Hepatic Kupffer cell blockade reduces mortality of acute hemorrhagic pancreatitis in mice.

Inflammatory cytoklines derived from the liver may cause distant organ failure and death in severe pancreatitis. To minimize liver cytokine release, we studied the effects of Kupffer cell blockade on the mortality rate and severity of inflammation in a model of that disease. Thirty mice were divided into three groups. Group I received gadolinium chloride (l mg/100 g intravenously), which blocks Kupffer cell activity, and regular food. Groups 2 and 3 were fed a choline-deficient, ethionine-supplemented diet and developed severe pancreatitis. Group 2 (control) received intravenous saline solution, and group 3 received gadolinium chloride. Animals were killed at 72 hours.
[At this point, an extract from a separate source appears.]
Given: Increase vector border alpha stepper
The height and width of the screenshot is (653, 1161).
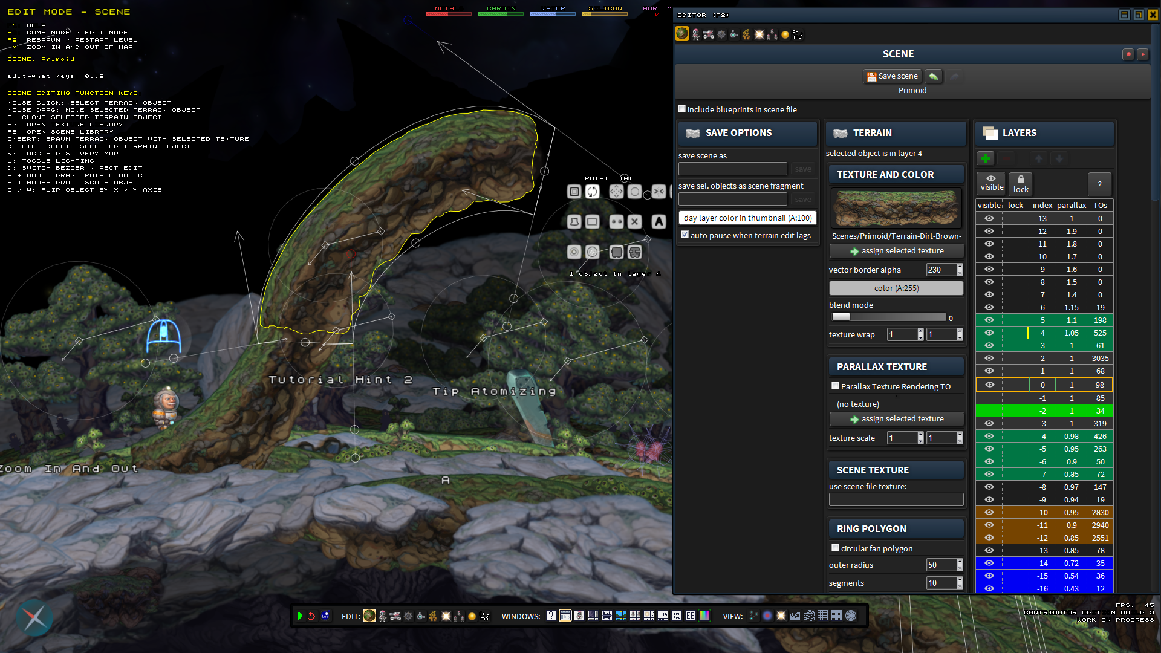Looking at the screenshot, I should click(960, 267).

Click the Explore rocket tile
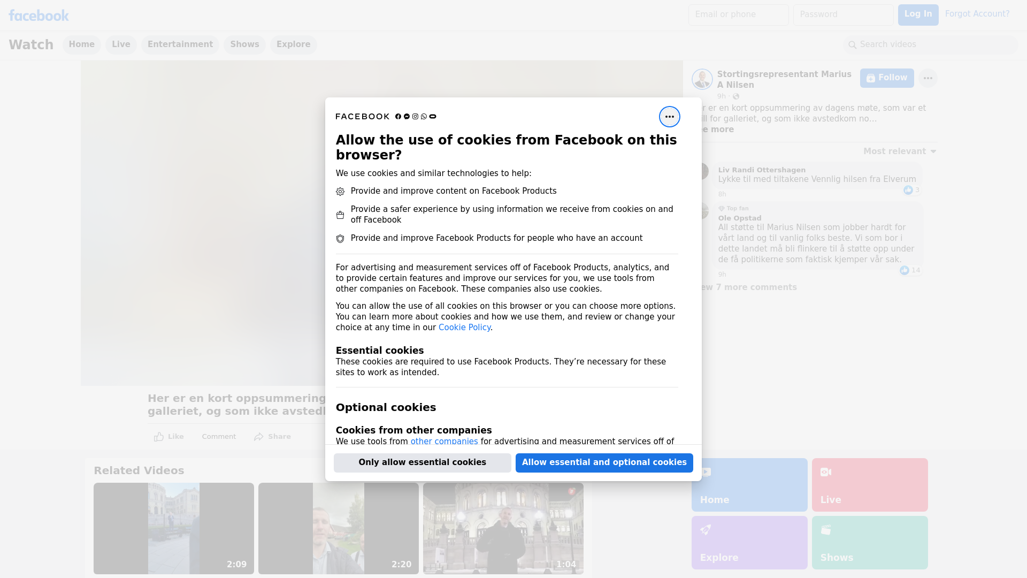[x=749, y=542]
Serum levels of tumor necrosis factor-alpha and interleukin-1Beta, interleukin-6, and interleukin-10 were determined by enzyme-linked immunosorbent assay. Lung neutrophil infiltration was assessed by myeloperoxidase assay. Pancreatic inflammation was scored in a blinded manner. In a separate experiment, mortality rates were determined in saline- and gadolinium-treated animals (n=100). Gadolinium reduced the levels of all the cytoklines and lung myeloperoxidase (P<0.05). Gadolinium also reduced the mortality rate (52% vs. 86%; P <0.001). However, the degree of pancreatic inflammation was unchanged by gadolinium treatment. These data support the hypothesis that mortality in severe pancreatitis may in part be related to the secondary release of hepatic cytokines.